The prisoners immediately started talking amongst themselves again. James heard worried remarks from some questioning why someone would kill an old Aerendai, and more people wondered what this would mean to the way things were down here. He ignored them, instead gazing at the warden. He hadn't seen him when he'd been incarcerated, but he could tell just by his stance, his hard-set jaw, and the way his eyes scanned across the crowd below him, full of contempt, that he was used to controlling people. He got his way, or someone got hurt.
“Quiet!” he yelled out, grasping the catwalk railing to lean out over it. Everyone went silent, save for him. “I let you enjoy certain freedoms down here because you work hard, and you obey. I can just as easily take them away. Tell me where Roethe is, now.” The guards, as if on queue, trained their guns on the prisoners, many of whom shied away instinctively. James was jostled by several people as they huddled closer.
James considered his options. It wasn't fair of them to suffer for the old man's stupidity. James could just say Roethe had killed himself in the cave. It was pretty much the truth. Maybe I shouldn't have thrown the body in the river, then. Then again, drowning would be the easiest way to die down here.
“I killed 'im.” The prisoners all stepped away from Gorilla, suddenly afraid of him. James narrowed his eyes. Why in the world...?
“Where?”
“Cave with river. Near mine zone.”
“Why?”
Gorilla seemed to tense up a bit. “'ick of 'im bothing me around.”

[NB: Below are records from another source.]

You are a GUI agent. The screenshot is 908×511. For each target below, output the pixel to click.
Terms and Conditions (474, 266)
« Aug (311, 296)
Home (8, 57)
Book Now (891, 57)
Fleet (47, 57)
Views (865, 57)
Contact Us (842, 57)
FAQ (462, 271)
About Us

The warden's eyes hardened. “Guards!” He signaled to them to open fire just as another man standing on the catwalk quickly moved over to whisper in his ear. “Wait,” the warden said, turning to converse quietly with the other man. The crowd continued to push away from Gorilla; James followed suit. He had no intention of becoming collateral damage.
“Seems the foreman here thinks you're worth more than Roethe was. You can go sit by yourself while I figure out what to do with you. Isolation.” Four guards surrounded Gorilla while another placed restraints on his hands and feet. He made no move to resist. Instead, he looked to be at peace. James could not comprehend why, and watched him as he was paraded out at gunpoint.
“As for the rest of you, get back to your posts. Too much of this shift has already been wasted.” The warden turned about and left; two guards up top trailed him. James immediately headed back toward his cell. He had too many things to think about and a gut feeling that he had no time to think about them.